The two sculptures were unearthed this year in a tomb from the Eastern Han Dynasty (25-220) in the city of Xianyang, Shaanxi Academy of Archaeology announced in Xi'an, the provincial capital, on Thursday.
Li Ming, the leading archaeologist on the site, said one of the relics, a standing statuette of the Gautama Buddha on a lotus-shaped foundation, is about 10-centimeters-high. The other piece, which is flat, is about 15-cm-high and depicts five sitting Buddhist deities.
"The discovery of the two relics is significant for studies of how Buddhism was introduced to China and got localized in our country," Li said.
Historical documents show Buddhism was first introduced to China in the first century AD. The oldest known Buddhist temple was built in AD 68 in Luoyang, Henan province, which was then the capital of the Eastern Han Dynasty.
Li said that previous archaeological findings in China indicated that standalone Buddha images with a religious purpose only appeared during the period of the Sixteen Kingdoms (304-439).
Consequently, the new findings may increase the history of Chinese Buddha images by two more centuries, he added.
The tomb where the two Buddha images were recently found is one of six in a family plot. Though the specific time when the two relics were made remains to be clarified, a pottery jar from a nearby and contemporaneous tomb in the complex has a clear marking of the year it was made, AD 158.
"This could be a benchmark for dating this graveyard," Li said. "Its owner should be a family of local officials or landlords with strong economic power."
In South China, Buddhist elements also appeared on relics during the Eastern Han Dynasty, but they were found to be used as decorations on architecture and other artifacts.
The newly found Buddha images feature typical styles of Gandhara Culture of South Asia, but material analysis indicated that these were locally manufactured.
"They showed that Buddhism came to China from South Asia via the ancient Silk Road during the boom time of the cultural exchange route," said Liu Qingzhu, a senior archaeology researcher with the Chinese Academy of Social Sciences.

Dataset entries>
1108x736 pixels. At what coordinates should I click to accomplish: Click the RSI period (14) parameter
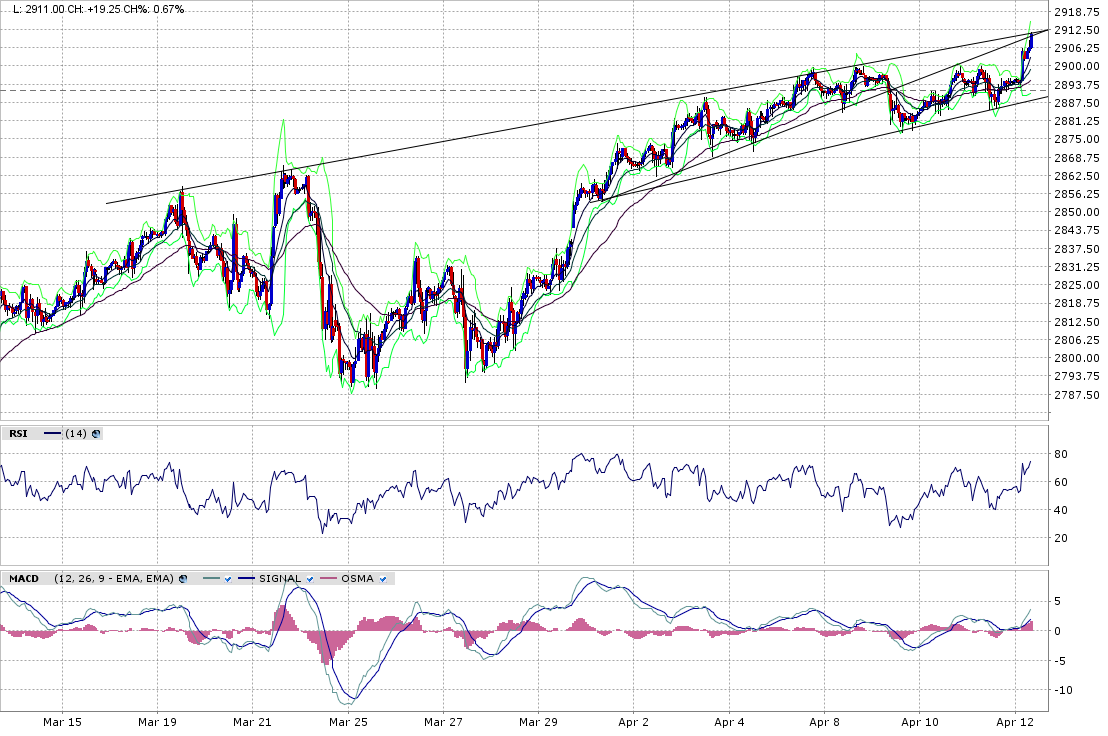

--

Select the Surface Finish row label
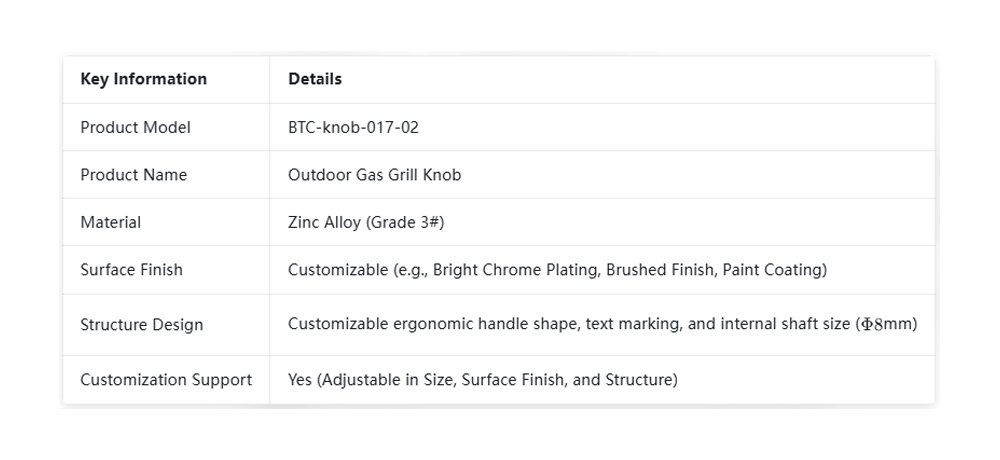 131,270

Directions>
**1.** List every city named in the report on the Buddha sculptures from the Xianyang tomb.
**2.** Answer these questions from the report on the Buddha sculptures from the Xianyang tomb:
(a) About how tall is the standing statuette of the Gautama Buddha?
(b) What year is marked on the pottery jar from the nearby tomb?
(c) What position does Liu Qingzhu hold?
**3.** Write the next few sentences of the report on the Buddha sculptures from the Xianyang tomb, starting right after its final quotation.

Results of the tasks>
**1.** Xianyang, Xi'an, Luoyang

**2.**
(a) About 10 centimeters.
(b) AD 158.
(c) He is a senior archaeology researcher with the Chinese Academy of Social Sciences.

**3.**
Other than the Buddha images, other burial objects were also unearthed from the graveyard, including bronze mirrors, pottery vases and sculptures of animals. They are also typical artifacts indicating the late period of the Eastern Han Dynasty.
Known as Chang'an, Xi'an was the capital of the Western Han (206 BC-AD24) and Tang (619-907) dynasties, two peaks of culture and national strength in ancient China, and it remained a key metropolis in ancient China.
Consequently, numerous nobles' and high officials' tombs were excavated in Xianyang, which was on the outskirts of ancient Chang'an.
As Li revealed on Thursday, from June 2020 to November, including the Eastern Han graveyard, over 3,600 tombs ranging from the Warring States Period (475-221 BC) to the Qing Dynasty (1644-1911) were found in Weicheng district of the city.
"In the history of Chinese archaeology, we've never found another place where we could excavate so many graveyards spanning such a long period," Li said. "It's a perfect chance to study ancient burial customs."
As the archaeological findings indicated, in the Warring States Period and the Western Han Dynasty, public graveyards were dominant.
However, family graveyards gradually became popular after the Eastern Han Dynasty.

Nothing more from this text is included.